Catching your client’s diseases

Arlene and Alan are both consulting the CEO. Arlene focuses on interfaces between silos and Alan on developing flexibility during crisis. The CEO is highly manipulative and gives ambiguous messages to his team; within 4 months, the CEO has Alan and Arlene working at cross-purposes. They have been infected.

Paco is an all-powerful CFO in a company struggling both to improve its product and to cut costs in order to be more attractive to 3 potential buyers. Paco’s boss, the CEO, hires a consultant to improve rapid development processes and innovation. Paco owns Supply Chain/Purchasing; instead of hiring one consultant to do the job, two cheaper consultants are hired: one “innovation coach” and a “rapid development process guru”. Infected.

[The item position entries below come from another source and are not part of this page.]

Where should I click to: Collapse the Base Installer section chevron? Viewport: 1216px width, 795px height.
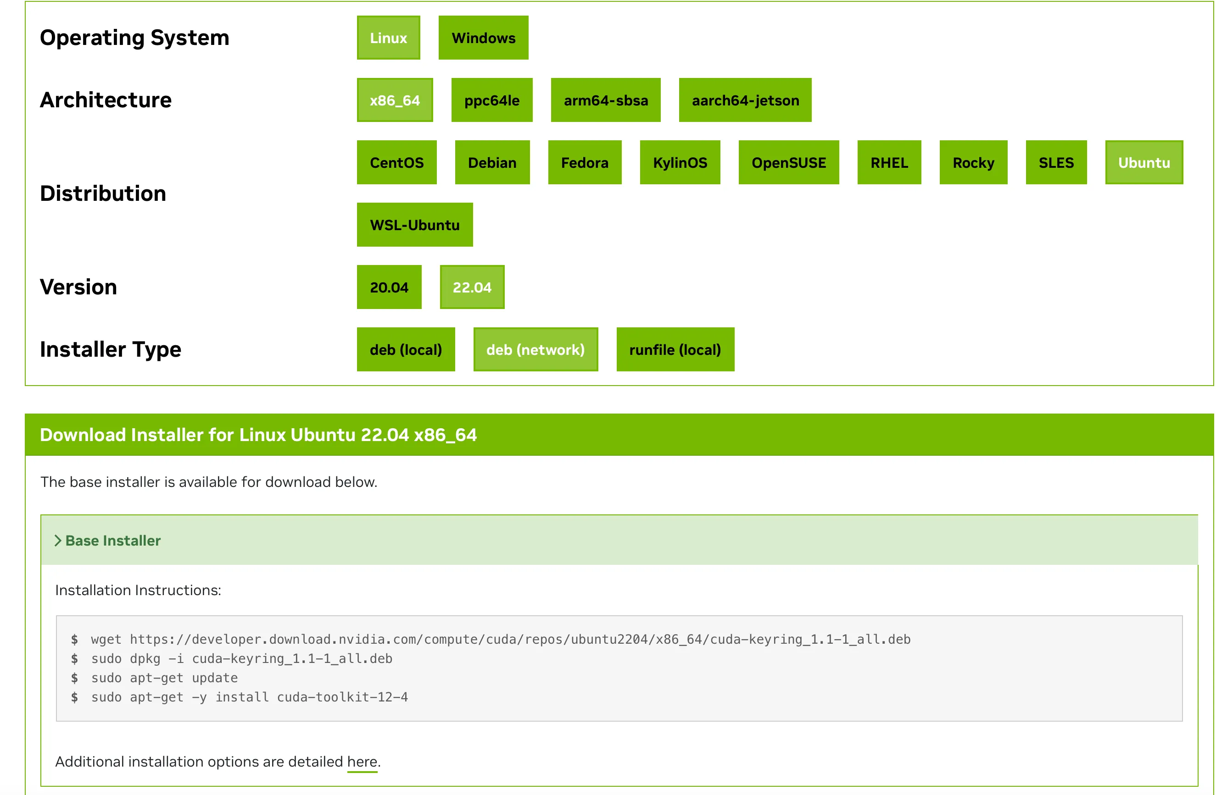pyautogui.click(x=58, y=540)
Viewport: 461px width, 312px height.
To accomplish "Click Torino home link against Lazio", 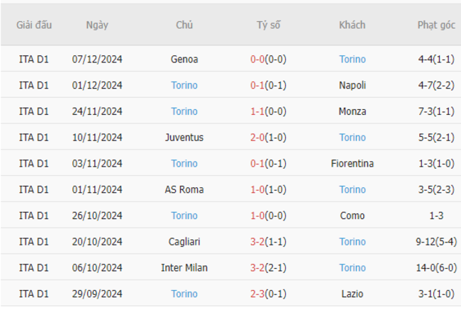I will [x=184, y=294].
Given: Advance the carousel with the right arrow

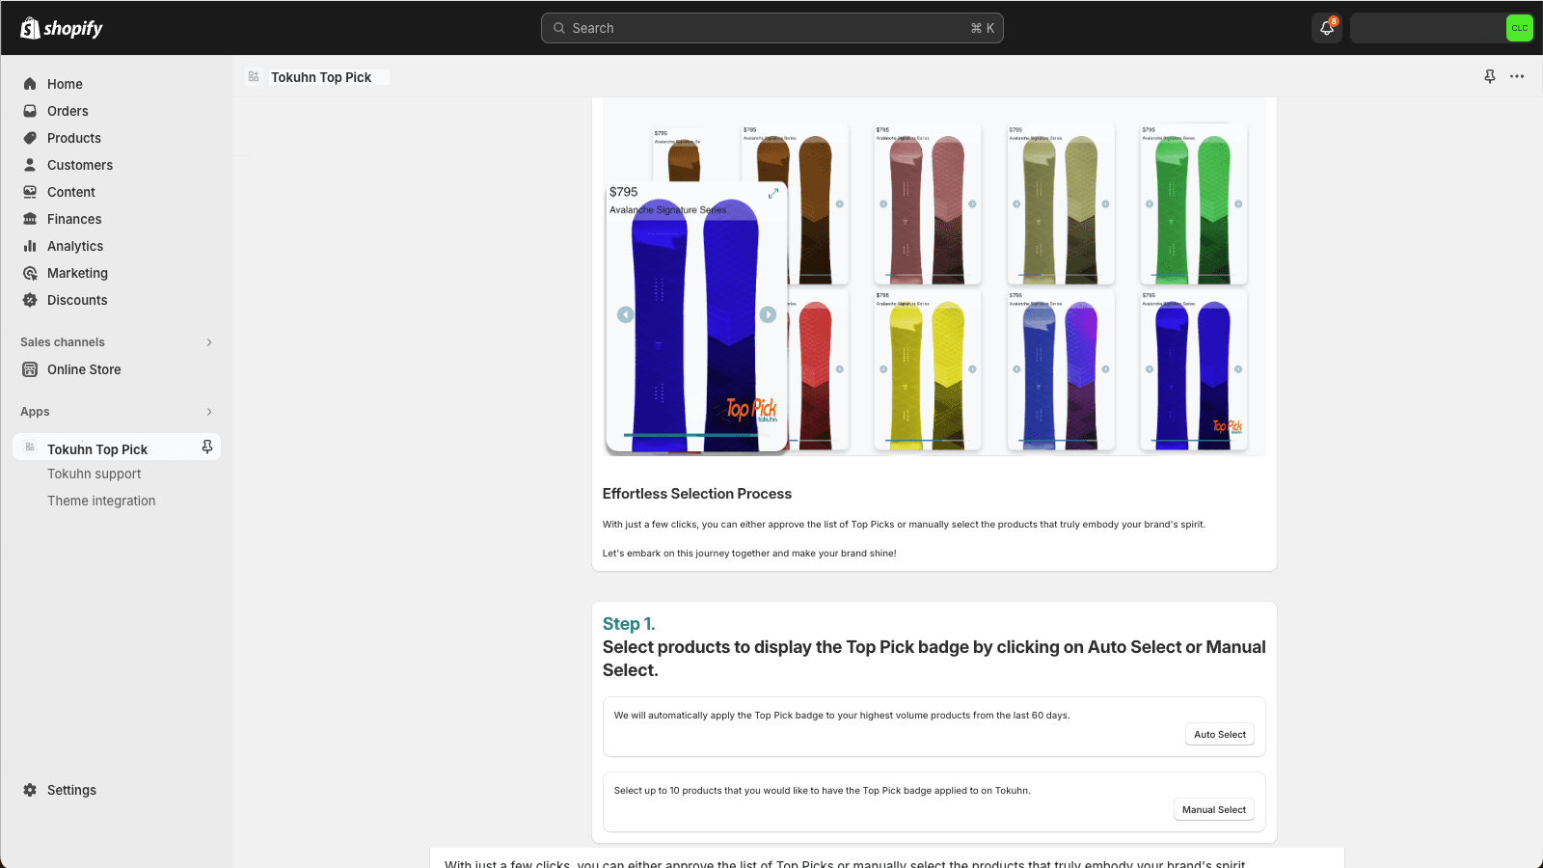Looking at the screenshot, I should (x=769, y=314).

A fast-growing company sets highly aggressive unachievable goals. Each employee has the work load of three people. Most of the staff are new immigrants struggling to get a green card. Staff works around the clock to put out fires on customer sites. Larry has been hired to help staff “better align their priorities”. After two months, Larry has 7 projects; he has lost focus and the CEO has no time to meet with him. When the company’s revenue slip due to the exchange rate of the Euro, Larry is axed. He had been infected-on-arrival.

A government agency hires a consultant to “update the C level with state of the art knowledge” on management theory and practice. Caught up in a disastrous power struggle between the HR SVP of 25 years tenure and the new Scientific Management SVP, the consultant has written 12 proposals in the last two months and has yet to start work. Infected.

Yes, OD consultants can facilitate change. But they can also become infected by the client during their professional “struggle” and easily become part of the problem.

Some organizations carry some very nasty diseases, which are infectious upon contact.

Prophylactic measures include supervision, periodic project reviews at the CEO level, and peer critique of work.